◆ The request: Please swap every "Where should I click to" in the records for "What point should I click to", leaving everything else unchanged.

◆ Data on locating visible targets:
.....

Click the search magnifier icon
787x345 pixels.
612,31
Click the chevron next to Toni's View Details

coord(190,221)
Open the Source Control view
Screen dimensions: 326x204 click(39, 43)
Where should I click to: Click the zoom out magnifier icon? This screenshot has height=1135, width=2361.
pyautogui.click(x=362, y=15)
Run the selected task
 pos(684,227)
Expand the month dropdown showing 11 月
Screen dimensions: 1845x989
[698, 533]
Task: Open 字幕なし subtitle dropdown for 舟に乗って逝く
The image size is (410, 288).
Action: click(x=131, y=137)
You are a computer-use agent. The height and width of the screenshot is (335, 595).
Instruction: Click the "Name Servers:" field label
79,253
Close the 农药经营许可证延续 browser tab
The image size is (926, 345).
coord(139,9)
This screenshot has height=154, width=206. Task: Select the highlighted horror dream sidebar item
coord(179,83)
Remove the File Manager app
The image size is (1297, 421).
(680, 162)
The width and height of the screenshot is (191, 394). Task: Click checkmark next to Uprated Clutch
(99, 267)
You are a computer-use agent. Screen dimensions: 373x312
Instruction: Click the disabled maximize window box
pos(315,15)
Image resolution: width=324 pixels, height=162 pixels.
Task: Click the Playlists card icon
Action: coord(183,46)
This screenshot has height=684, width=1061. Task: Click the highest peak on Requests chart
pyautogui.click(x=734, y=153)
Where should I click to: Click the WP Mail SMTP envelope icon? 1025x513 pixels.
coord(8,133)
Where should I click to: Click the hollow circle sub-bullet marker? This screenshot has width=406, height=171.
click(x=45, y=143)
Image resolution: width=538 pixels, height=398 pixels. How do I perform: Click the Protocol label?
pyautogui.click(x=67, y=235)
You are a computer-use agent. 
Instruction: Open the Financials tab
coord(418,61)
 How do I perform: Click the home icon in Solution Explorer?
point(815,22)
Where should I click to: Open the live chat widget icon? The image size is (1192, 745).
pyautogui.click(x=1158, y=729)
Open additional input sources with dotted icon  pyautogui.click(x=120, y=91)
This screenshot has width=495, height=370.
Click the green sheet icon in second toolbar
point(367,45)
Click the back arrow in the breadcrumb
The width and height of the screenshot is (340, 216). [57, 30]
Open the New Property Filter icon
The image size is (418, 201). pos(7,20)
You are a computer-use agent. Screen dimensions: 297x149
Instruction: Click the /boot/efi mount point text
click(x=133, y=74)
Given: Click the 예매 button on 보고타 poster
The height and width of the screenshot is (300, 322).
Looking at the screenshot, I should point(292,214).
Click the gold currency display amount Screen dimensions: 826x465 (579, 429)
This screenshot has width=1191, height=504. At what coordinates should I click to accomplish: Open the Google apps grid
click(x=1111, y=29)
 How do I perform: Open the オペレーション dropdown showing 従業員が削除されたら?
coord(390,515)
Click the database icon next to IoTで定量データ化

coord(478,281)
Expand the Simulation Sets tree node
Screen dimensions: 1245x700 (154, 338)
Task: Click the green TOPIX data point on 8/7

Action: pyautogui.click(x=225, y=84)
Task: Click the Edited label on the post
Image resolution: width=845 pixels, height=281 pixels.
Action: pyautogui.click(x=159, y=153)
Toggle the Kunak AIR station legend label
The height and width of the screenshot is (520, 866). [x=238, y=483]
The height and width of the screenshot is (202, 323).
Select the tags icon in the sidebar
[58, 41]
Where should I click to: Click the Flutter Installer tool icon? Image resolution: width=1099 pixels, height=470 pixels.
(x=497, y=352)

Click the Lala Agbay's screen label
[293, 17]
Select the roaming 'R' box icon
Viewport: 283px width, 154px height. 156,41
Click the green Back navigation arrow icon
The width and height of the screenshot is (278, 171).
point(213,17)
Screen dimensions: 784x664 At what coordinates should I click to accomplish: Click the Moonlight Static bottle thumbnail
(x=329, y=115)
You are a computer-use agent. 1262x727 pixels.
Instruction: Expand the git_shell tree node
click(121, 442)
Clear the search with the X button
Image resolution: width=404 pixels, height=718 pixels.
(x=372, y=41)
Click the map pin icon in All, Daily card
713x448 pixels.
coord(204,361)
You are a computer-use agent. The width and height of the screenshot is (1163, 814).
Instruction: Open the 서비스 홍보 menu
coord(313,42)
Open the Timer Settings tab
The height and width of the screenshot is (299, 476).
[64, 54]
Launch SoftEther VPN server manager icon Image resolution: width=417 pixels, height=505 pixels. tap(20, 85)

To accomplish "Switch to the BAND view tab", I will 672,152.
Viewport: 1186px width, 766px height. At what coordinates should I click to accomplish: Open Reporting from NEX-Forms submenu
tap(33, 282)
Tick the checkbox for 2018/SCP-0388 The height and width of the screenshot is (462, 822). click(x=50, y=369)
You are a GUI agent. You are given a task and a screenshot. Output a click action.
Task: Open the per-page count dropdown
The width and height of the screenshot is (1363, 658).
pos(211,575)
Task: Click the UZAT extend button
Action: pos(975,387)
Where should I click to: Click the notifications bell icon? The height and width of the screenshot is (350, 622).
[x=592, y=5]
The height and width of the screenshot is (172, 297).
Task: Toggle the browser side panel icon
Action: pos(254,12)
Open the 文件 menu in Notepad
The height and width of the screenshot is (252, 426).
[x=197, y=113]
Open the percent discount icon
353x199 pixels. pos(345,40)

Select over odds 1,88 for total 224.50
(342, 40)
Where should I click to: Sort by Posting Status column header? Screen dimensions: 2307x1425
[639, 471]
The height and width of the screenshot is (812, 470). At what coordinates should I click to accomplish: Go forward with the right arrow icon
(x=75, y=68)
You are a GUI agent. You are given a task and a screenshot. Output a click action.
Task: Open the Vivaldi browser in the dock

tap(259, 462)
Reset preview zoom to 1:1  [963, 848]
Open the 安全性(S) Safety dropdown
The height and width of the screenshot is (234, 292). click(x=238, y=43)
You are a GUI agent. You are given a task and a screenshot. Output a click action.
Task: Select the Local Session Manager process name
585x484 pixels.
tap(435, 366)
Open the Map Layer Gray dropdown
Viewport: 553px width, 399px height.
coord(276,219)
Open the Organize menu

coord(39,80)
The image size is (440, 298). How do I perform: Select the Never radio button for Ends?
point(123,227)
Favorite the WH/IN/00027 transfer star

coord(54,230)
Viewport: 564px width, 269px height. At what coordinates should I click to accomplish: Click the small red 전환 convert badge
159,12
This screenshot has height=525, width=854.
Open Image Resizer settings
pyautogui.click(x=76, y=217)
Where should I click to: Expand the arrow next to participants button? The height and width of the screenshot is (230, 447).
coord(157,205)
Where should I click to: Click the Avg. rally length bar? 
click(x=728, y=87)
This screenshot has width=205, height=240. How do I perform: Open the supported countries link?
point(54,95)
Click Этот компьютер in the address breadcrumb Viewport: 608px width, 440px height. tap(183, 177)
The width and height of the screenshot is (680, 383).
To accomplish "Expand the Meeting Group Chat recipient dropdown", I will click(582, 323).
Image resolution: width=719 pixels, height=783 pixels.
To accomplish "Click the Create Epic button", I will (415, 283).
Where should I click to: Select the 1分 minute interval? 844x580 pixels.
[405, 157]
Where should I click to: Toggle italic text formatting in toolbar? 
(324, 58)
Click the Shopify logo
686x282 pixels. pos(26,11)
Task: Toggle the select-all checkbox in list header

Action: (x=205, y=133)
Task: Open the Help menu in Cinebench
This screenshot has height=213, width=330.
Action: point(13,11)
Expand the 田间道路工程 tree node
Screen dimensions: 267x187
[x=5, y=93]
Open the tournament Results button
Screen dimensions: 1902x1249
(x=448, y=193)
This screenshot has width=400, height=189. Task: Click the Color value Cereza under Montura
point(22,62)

.....

◆ Task result:
Click the search magnifier icon
787x345 pixels.
612,31
Click the chevron next to Toni's View Details

coord(190,221)
Open the Source Control view
Screen dimensions: 326x204 click(39, 43)
What point should I click to: Click the zoom out magnifier icon? This screenshot has height=1135, width=2361.
pyautogui.click(x=362, y=15)
Run the selected task
 pos(684,227)
Expand the month dropdown showing 11 月
Screen dimensions: 1845x989
[698, 533]
Task: Open 字幕なし subtitle dropdown for 舟に乗って逝く
The image size is (410, 288).
Action: click(x=131, y=137)
You are a computer-use agent. The height and width of the screenshot is (335, 595).
Instruction: Click the "Name Servers:" field label
79,253
Close the 农药经营许可证延续 browser tab
The image size is (926, 345).
coord(139,9)
This screenshot has height=154, width=206. Task: Select the highlighted horror dream sidebar item
coord(179,83)
Remove the File Manager app
The image size is (1297, 421).
(680, 162)
The width and height of the screenshot is (191, 394). Task: Click checkmark next to Uprated Clutch
(99, 267)
You are a computer-use agent. Screen dimensions: 373x312
Instruction: Click the disabled maximize window box
pos(315,15)
Image resolution: width=324 pixels, height=162 pixels.
Task: Click the Playlists card icon
Action: coord(183,46)
This screenshot has height=684, width=1061. Task: Click the highest peak on Requests chart
pyautogui.click(x=734, y=153)
What point should I click to: Click the WP Mail SMTP envelope icon? 1025x513 pixels.
coord(8,133)
What point should I click to: Click the hollow circle sub-bullet marker? This screenshot has width=406, height=171.
click(x=45, y=143)
Image resolution: width=538 pixels, height=398 pixels. How do I perform: Click the Protocol label?
pyautogui.click(x=67, y=235)
You are a computer-use agent. 
Instruction: Open the Financials tab
coord(418,61)
 How do I perform: Click the home icon in Solution Explorer?
point(815,22)
What point should I click to: Open the live chat widget icon? The image size is (1192, 745).
pyautogui.click(x=1158, y=729)
Open additional input sources with dotted icon  pyautogui.click(x=120, y=91)
This screenshot has width=495, height=370.
Click the green sheet icon in second toolbar
point(367,45)
Click the back arrow in the breadcrumb
The width and height of the screenshot is (340, 216). [57, 30]
Open the New Property Filter icon
The image size is (418, 201). pos(7,20)
You are a computer-use agent. Screen dimensions: 297x149
Instruction: Click the /boot/efi mount point text
click(x=133, y=74)
Given: Click the 예매 button on 보고타 poster
The height and width of the screenshot is (300, 322).
Looking at the screenshot, I should point(292,214).
Click the gold currency display amount Screen dimensions: 826x465 (579, 429)
This screenshot has width=1191, height=504. At what coordinates should I click to accomplish: Open the Google apps grid
click(x=1111, y=29)
 How do I perform: Open the オペレーション dropdown showing 従業員が削除されたら?
coord(390,515)
Click the database icon next to IoTで定量データ化

coord(478,281)
Expand the Simulation Sets tree node
Screen dimensions: 1245x700 (154, 338)
Task: Click the green TOPIX data point on 8/7

Action: pyautogui.click(x=225, y=84)
Task: Click the Edited label on the post
Image resolution: width=845 pixels, height=281 pixels.
Action: pyautogui.click(x=159, y=153)
Toggle the Kunak AIR station legend label
The height and width of the screenshot is (520, 866). [x=238, y=483]
The height and width of the screenshot is (202, 323).
Select the tags icon in the sidebar
[58, 41]
What point should I click to: Click the Flutter Installer tool icon? Image resolution: width=1099 pixels, height=470 pixels.
(x=497, y=352)

Click the Lala Agbay's screen label
[293, 17]
Select the roaming 'R' box icon
Viewport: 283px width, 154px height. 156,41
Click the green Back navigation arrow icon
The width and height of the screenshot is (278, 171).
point(213,17)
Screen dimensions: 784x664 At what coordinates should I click to accomplish: Click the Moonlight Static bottle thumbnail
(x=329, y=115)
You are a computer-use agent. 1262x727 pixels.
Instruction: Expand the git_shell tree node
click(121, 442)
Clear the search with the X button
Image resolution: width=404 pixels, height=718 pixels.
(x=372, y=41)
Click the map pin icon in All, Daily card
713x448 pixels.
coord(204,361)
You are a computer-use agent. The width and height of the screenshot is (1163, 814).
Instruction: Open the 서비스 홍보 menu
coord(313,42)
Open the Timer Settings tab
The height and width of the screenshot is (299, 476).
[64, 54]
Launch SoftEther VPN server manager icon Image resolution: width=417 pixels, height=505 pixels. tap(20, 85)

To accomplish "Switch to the BAND view tab", I will 672,152.
Viewport: 1186px width, 766px height. At what coordinates should I click to accomplish: Open Reporting from NEX-Forms submenu
tap(33, 282)
Tick the checkbox for 2018/SCP-0388 The height and width of the screenshot is (462, 822). click(x=50, y=369)
You are a GUI agent. You are given a task and a screenshot. Output a click action.
Task: Open the per-page count dropdown
The width and height of the screenshot is (1363, 658).
pos(211,575)
Task: Click the UZAT extend button
Action: pos(975,387)
What point should I click to: Click the notifications bell icon? The height and width of the screenshot is (350, 622).
[x=592, y=5]
The height and width of the screenshot is (172, 297).
Task: Toggle the browser side panel icon
Action: pos(254,12)
Open the 文件 menu in Notepad
The height and width of the screenshot is (252, 426).
[x=197, y=113]
Open the percent discount icon
353x199 pixels. pos(345,40)

Select over odds 1,88 for total 224.50
(342, 40)
What point should I click to: Sort by Posting Status column header? Screen dimensions: 2307x1425
[639, 471]
The height and width of the screenshot is (812, 470). At what coordinates should I click to accomplish: Go forward with the right arrow icon
(x=75, y=68)
You are a GUI agent. You are given a task and a screenshot. Output a click action.
Task: Open the Vivaldi browser in the dock

tap(259, 462)
Reset preview zoom to 1:1  [963, 848]
Open the 安全性(S) Safety dropdown
The height and width of the screenshot is (234, 292). click(x=238, y=43)
You are a GUI agent. You are given a task and a screenshot. Output a click action.
Task: Select the Local Session Manager process name
585x484 pixels.
tap(435, 366)
Open the Map Layer Gray dropdown
Viewport: 553px width, 399px height.
coord(276,219)
Open the Organize menu

coord(39,80)
The image size is (440, 298). How do I perform: Select the Never radio button for Ends?
point(123,227)
Favorite the WH/IN/00027 transfer star

coord(54,230)
Viewport: 564px width, 269px height. At what coordinates should I click to accomplish: Click the small red 전환 convert badge
159,12
This screenshot has height=525, width=854.
Open Image Resizer settings
pyautogui.click(x=76, y=217)
What point should I click to: Expand the arrow next to participants button? The height and width of the screenshot is (230, 447).
coord(157,205)
What point should I click to: Click the Avg. rally length bar? 
click(x=728, y=87)
This screenshot has width=205, height=240. How do I perform: Open the supported countries link?
point(54,95)
Click Этот компьютер in the address breadcrumb Viewport: 608px width, 440px height. tap(183, 177)
The width and height of the screenshot is (680, 383).
To accomplish "Expand the Meeting Group Chat recipient dropdown", I will click(582, 323).
Image resolution: width=719 pixels, height=783 pixels.
To accomplish "Click the Create Epic button", I will (415, 283).
What point should I click to: Select the 1分 minute interval? 844x580 pixels.
[405, 157]
What point should I click to: Toggle italic text formatting in toolbar? 
(324, 58)
Click the Shopify logo
686x282 pixels. pos(26,11)
Task: Toggle the select-all checkbox in list header

Action: (x=205, y=133)
Task: Open the Help menu in Cinebench
This screenshot has height=213, width=330.
Action: point(13,11)
Expand the 田间道路工程 tree node
Screen dimensions: 267x187
[x=5, y=93]
Open the tournament Results button
Screen dimensions: 1902x1249
(x=448, y=193)
This screenshot has width=400, height=189. Task: Click the Color value Cereza under Montura
point(22,62)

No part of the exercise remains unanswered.